The screening of Bacillus thuringiensis (Bt) Cry proteins with high potential to control insect pests has been the goal of numerous research groups. In this study, we evaluated six monogenic Bt strains (Bt dendrolimus HD-37, Bt kurstaki HD-1, Bt kurstaki HD-73, Bt thuringiensis 4412, Bt kurstaki NRD-12 and Bt entomocidus 60.5, which codify the cry1Aa, cry1Ab, cry1Ac, cry1Ba, cry1C, cry2A genes respectively) as potential insecticides for the most important insect pests of irrigated rice: Spodoptera frugiperda, Diatraea saccharalis, Oryzophagus oryzae, Oebalus poecilus and Tibraca limbativentris. We also analyzed their compatibility with chemical insecticides (thiamethoxam, labdacyhalothrin, malathion and fipronil), which are extensively used in rice crops. The bioassay results showed that Bt thuringiensis 4412 and Bt entomocidus 60.5 were the most toxic for the lepidopterans, with a 93% and 82% mortality rate for S. frugiperda and D. saccharalis, respectively.
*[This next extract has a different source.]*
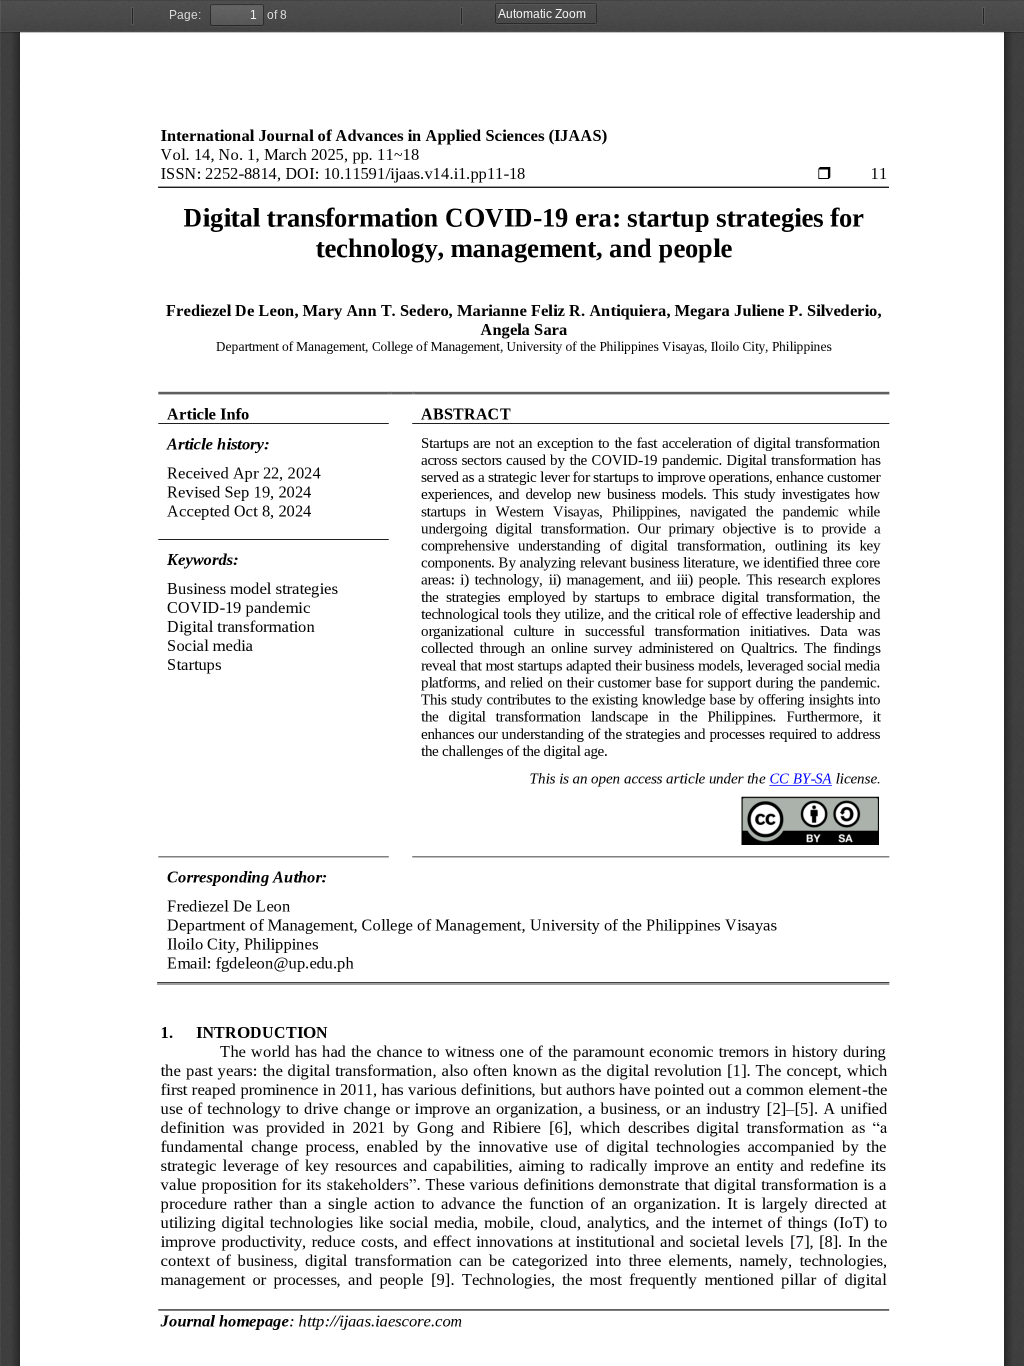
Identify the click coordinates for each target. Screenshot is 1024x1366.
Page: (185, 15)
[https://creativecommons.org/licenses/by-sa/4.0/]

For O. oryzae, the Bt kurstaki NRD-12 (64%) and Bt dendrolimus HD-37 (62%) strains were the most toxic. The Bt dendrolimus HD-37 strain also caused high mortality (82%) to O. poecilus, however the strains assessed to T. limbativentris caused a maximum rate of 5%. The assays for the Bt strains interaction with insecticides revealed the compatibility of the six strains with the four insecticides tested. The results from this study showed the high potential of cry1Aa and cry1Ba genes for genetic engineering of rice plants or the strains to biopesticide formulations.